• Your assignment: Copy the data that follows, exactly and completely.

Available data Start Marker

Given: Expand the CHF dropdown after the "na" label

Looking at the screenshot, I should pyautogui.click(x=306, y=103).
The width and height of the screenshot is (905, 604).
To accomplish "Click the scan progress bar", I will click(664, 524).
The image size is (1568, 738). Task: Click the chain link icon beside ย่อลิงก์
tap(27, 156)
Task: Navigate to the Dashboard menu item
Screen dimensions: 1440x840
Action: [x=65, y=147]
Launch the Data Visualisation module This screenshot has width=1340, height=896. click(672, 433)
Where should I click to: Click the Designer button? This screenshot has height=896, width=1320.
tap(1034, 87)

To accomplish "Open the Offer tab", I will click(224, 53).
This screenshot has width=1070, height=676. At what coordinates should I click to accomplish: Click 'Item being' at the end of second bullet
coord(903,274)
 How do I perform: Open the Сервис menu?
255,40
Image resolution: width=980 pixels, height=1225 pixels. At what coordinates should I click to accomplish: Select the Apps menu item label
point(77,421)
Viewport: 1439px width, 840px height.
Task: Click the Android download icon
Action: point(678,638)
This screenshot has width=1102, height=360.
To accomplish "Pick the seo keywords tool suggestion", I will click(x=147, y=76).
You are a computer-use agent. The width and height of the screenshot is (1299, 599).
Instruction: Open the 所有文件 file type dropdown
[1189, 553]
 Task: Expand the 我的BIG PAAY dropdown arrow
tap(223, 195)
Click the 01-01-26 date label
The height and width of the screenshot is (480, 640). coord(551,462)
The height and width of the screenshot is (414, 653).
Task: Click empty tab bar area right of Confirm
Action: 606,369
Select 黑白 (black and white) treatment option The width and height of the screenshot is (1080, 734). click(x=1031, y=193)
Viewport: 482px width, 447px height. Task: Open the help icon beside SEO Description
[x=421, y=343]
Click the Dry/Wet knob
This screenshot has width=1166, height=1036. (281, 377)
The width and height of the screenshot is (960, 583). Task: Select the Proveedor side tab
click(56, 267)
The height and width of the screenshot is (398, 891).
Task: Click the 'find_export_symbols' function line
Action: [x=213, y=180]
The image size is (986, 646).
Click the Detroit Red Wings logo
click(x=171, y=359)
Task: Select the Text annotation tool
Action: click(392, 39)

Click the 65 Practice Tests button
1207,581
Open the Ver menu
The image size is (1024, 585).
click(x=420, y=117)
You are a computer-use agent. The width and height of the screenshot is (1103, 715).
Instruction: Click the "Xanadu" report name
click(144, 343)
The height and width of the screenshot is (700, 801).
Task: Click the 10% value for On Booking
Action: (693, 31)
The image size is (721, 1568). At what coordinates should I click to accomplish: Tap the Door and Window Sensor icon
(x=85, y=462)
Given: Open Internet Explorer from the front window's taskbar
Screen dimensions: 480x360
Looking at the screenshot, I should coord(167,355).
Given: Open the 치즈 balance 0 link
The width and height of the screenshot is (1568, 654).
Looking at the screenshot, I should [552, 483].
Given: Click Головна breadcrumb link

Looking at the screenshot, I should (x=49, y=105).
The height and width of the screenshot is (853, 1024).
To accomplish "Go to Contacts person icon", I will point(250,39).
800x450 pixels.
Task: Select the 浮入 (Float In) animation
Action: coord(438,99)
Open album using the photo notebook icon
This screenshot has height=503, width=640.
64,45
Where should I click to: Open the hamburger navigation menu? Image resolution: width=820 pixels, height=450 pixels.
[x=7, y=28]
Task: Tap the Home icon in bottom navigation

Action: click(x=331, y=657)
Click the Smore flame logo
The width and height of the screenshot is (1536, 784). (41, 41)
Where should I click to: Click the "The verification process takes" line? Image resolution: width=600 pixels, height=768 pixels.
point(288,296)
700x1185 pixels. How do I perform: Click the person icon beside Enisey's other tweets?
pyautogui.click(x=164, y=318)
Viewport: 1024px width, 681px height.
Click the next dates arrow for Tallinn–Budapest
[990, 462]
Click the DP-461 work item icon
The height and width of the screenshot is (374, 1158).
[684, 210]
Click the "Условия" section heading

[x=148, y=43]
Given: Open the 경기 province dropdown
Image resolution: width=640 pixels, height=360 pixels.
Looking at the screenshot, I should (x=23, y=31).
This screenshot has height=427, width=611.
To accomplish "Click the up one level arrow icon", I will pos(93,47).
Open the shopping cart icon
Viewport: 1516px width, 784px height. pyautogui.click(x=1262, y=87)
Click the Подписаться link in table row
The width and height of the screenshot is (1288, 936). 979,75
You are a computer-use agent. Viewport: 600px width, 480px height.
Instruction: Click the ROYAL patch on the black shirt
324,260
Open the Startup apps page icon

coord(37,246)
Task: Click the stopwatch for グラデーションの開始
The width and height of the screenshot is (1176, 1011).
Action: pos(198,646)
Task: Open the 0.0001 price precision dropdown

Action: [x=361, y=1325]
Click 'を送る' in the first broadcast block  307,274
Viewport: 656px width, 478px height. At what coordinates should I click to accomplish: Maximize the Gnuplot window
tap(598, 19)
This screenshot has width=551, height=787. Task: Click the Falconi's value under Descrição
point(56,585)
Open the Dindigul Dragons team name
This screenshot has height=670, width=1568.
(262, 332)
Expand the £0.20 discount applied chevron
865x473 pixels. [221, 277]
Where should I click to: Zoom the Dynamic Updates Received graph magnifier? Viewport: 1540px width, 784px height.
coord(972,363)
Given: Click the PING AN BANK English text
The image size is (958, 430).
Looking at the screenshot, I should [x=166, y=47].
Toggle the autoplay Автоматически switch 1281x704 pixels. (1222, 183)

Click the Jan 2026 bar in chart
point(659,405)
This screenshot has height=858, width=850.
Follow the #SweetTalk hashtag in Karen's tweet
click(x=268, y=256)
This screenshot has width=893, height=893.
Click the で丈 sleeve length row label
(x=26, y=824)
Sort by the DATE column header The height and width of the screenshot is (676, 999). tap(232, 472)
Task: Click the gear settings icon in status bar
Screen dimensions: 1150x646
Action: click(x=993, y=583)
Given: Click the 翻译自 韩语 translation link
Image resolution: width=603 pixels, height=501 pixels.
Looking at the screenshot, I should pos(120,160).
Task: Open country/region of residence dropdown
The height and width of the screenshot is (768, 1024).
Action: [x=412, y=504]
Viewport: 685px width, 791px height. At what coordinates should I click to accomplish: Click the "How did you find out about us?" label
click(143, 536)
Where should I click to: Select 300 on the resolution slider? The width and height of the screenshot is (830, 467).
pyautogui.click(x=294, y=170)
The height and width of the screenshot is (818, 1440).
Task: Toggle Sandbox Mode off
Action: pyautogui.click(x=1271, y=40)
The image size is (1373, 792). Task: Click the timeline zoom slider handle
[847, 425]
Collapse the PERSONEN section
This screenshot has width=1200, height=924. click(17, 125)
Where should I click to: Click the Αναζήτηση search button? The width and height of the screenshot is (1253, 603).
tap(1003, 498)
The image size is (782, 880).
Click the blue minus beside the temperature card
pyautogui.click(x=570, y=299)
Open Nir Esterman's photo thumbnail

Available data End Marker

• Exercise solution:
Given: Expand the CHF dropdown after the "na" label

Looking at the screenshot, I should pyautogui.click(x=306, y=103).
The width and height of the screenshot is (905, 604).
To accomplish "Click the scan progress bar", I will click(664, 524).
The image size is (1568, 738). Task: Click the chain link icon beside ย่อลิงก์
tap(27, 156)
Task: Navigate to the Dashboard menu item
Screen dimensions: 1440x840
Action: [x=65, y=147]
Launch the Data Visualisation module This screenshot has width=1340, height=896. click(672, 433)
Where should I click to: Click the Designer button? This screenshot has height=896, width=1320.
tap(1034, 87)

To accomplish "Open the Offer tab", I will click(224, 53).
This screenshot has width=1070, height=676. At what coordinates should I click to accomplish: Click 'Item being' at the end of second bullet
coord(903,274)
 How do I perform: Open the Сервис menu?
255,40
Image resolution: width=980 pixels, height=1225 pixels. At what coordinates should I click to accomplish: Select the Apps menu item label
point(77,421)
Viewport: 1439px width, 840px height.
Task: Click the Android download icon
Action: point(678,638)
This screenshot has width=1102, height=360.
To accomplish "Pick the seo keywords tool suggestion", I will click(x=147, y=76).
You are a computer-use agent. The width and height of the screenshot is (1299, 599).
Instruction: Open the 所有文件 file type dropdown
[1189, 553]
 Task: Expand the 我的BIG PAAY dropdown arrow
tap(223, 195)
Click the 01-01-26 date label
The height and width of the screenshot is (480, 640). coord(551,462)
The height and width of the screenshot is (414, 653).
Task: Click empty tab bar area right of Confirm
Action: 606,369
Select 黑白 (black and white) treatment option The width and height of the screenshot is (1080, 734). click(x=1031, y=193)
Viewport: 482px width, 447px height. Task: Open the help icon beside SEO Description
[x=421, y=343]
Click the Dry/Wet knob
This screenshot has width=1166, height=1036. (281, 377)
The width and height of the screenshot is (960, 583). Task: Select the Proveedor side tab
click(56, 267)
The height and width of the screenshot is (398, 891).
Task: Click the 'find_export_symbols' function line
Action: [x=213, y=180]
The image size is (986, 646).
Click the Detroit Red Wings logo
click(x=171, y=359)
Task: Select the Text annotation tool
Action: click(392, 39)

Click the 65 Practice Tests button
1207,581
Open the Ver menu
The image size is (1024, 585).
click(x=420, y=117)
You are a computer-use agent. The width and height of the screenshot is (1103, 715).
Instruction: Click the "Xanadu" report name
click(144, 343)
The height and width of the screenshot is (700, 801).
Task: Click the 10% value for On Booking
Action: (693, 31)
The image size is (721, 1568). At what coordinates should I click to accomplish: Tap the Door and Window Sensor icon
(x=85, y=462)
Given: Open Internet Explorer from the front window's taskbar
Screen dimensions: 480x360
Looking at the screenshot, I should coord(167,355).
Given: Open the 치즈 balance 0 link
The width and height of the screenshot is (1568, 654).
Looking at the screenshot, I should [552, 483].
Given: Click Головна breadcrumb link

Looking at the screenshot, I should (x=49, y=105).
The height and width of the screenshot is (853, 1024).
To accomplish "Go to Contacts person icon", I will point(250,39).
800x450 pixels.
Task: Select the 浮入 (Float In) animation
Action: coord(438,99)
Open album using the photo notebook icon
This screenshot has height=503, width=640.
64,45
Where should I click to: Open the hamburger navigation menu? Image resolution: width=820 pixels, height=450 pixels.
[x=7, y=28]
Task: Tap the Home icon in bottom navigation

Action: click(x=331, y=657)
Click the Smore flame logo
The width and height of the screenshot is (1536, 784). (41, 41)
Where should I click to: Click the "The verification process takes" line? Image resolution: width=600 pixels, height=768 pixels.
point(288,296)
700x1185 pixels. How do I perform: Click the person icon beside Enisey's other tweets?
pyautogui.click(x=164, y=318)
Viewport: 1024px width, 681px height.
Click the next dates arrow for Tallinn–Budapest
[990, 462]
Click the DP-461 work item icon
The height and width of the screenshot is (374, 1158).
[684, 210]
Click the "Условия" section heading

[x=148, y=43]
Given: Open the 경기 province dropdown
Image resolution: width=640 pixels, height=360 pixels.
Looking at the screenshot, I should (x=23, y=31).
This screenshot has height=427, width=611.
To accomplish "Click the up one level arrow icon", I will pos(93,47).
Open the shopping cart icon
Viewport: 1516px width, 784px height. pyautogui.click(x=1262, y=87)
Click the Подписаться link in table row
The width and height of the screenshot is (1288, 936). 979,75
You are a computer-use agent. Viewport: 600px width, 480px height.
Instruction: Click the ROYAL patch on the black shirt
324,260
Open the Startup apps page icon

coord(37,246)
Task: Click the stopwatch for グラデーションの開始
The width and height of the screenshot is (1176, 1011).
Action: pos(198,646)
Task: Open the 0.0001 price precision dropdown

Action: [x=361, y=1325]
Click 'を送る' in the first broadcast block  307,274
Viewport: 656px width, 478px height. At what coordinates should I click to accomplish: Maximize the Gnuplot window
tap(598, 19)
This screenshot has width=551, height=787. Task: Click the Falconi's value under Descrição
point(56,585)
Open the Dindigul Dragons team name
This screenshot has height=670, width=1568.
(262, 332)
Expand the £0.20 discount applied chevron
865x473 pixels. [221, 277]
Where should I click to: Zoom the Dynamic Updates Received graph magnifier? Viewport: 1540px width, 784px height.
coord(972,363)
Given: Click the PING AN BANK English text
The image size is (958, 430).
Looking at the screenshot, I should [x=166, y=47].
Toggle the autoplay Автоматически switch 1281x704 pixels. (1222, 183)

Click the Jan 2026 bar in chart
point(659,405)
This screenshot has height=858, width=850.
Follow the #SweetTalk hashtag in Karen's tweet
click(x=268, y=256)
This screenshot has width=893, height=893.
Click the で丈 sleeve length row label
(x=26, y=824)
Sort by the DATE column header The height and width of the screenshot is (676, 999). tap(232, 472)
Task: Click the gear settings icon in status bar
Screen dimensions: 1150x646
Action: click(x=993, y=583)
Given: Click the 翻译自 韩语 translation link
Image resolution: width=603 pixels, height=501 pixels.
Looking at the screenshot, I should pos(120,160).
Task: Open country/region of residence dropdown
The height and width of the screenshot is (768, 1024).
Action: [x=412, y=504]
Viewport: 685px width, 791px height. At what coordinates should I click to accomplish: Click the "How did you find out about us?" label
click(143, 536)
Where should I click to: Select 300 on the resolution slider? The width and height of the screenshot is (830, 467).
pyautogui.click(x=294, y=170)
The height and width of the screenshot is (818, 1440).
Task: Toggle Sandbox Mode off
Action: pyautogui.click(x=1271, y=40)
The image size is (1373, 792). Task: Click the timeline zoom slider handle
[847, 425]
Collapse the PERSONEN section
This screenshot has width=1200, height=924. click(17, 125)
Where should I click to: Click the Αναζήτηση search button? The width and height of the screenshot is (1253, 603).
tap(1003, 498)
The image size is (782, 880).
Click the blue minus beside the temperature card
pyautogui.click(x=570, y=299)
Open Nir Esterman's photo thumbnail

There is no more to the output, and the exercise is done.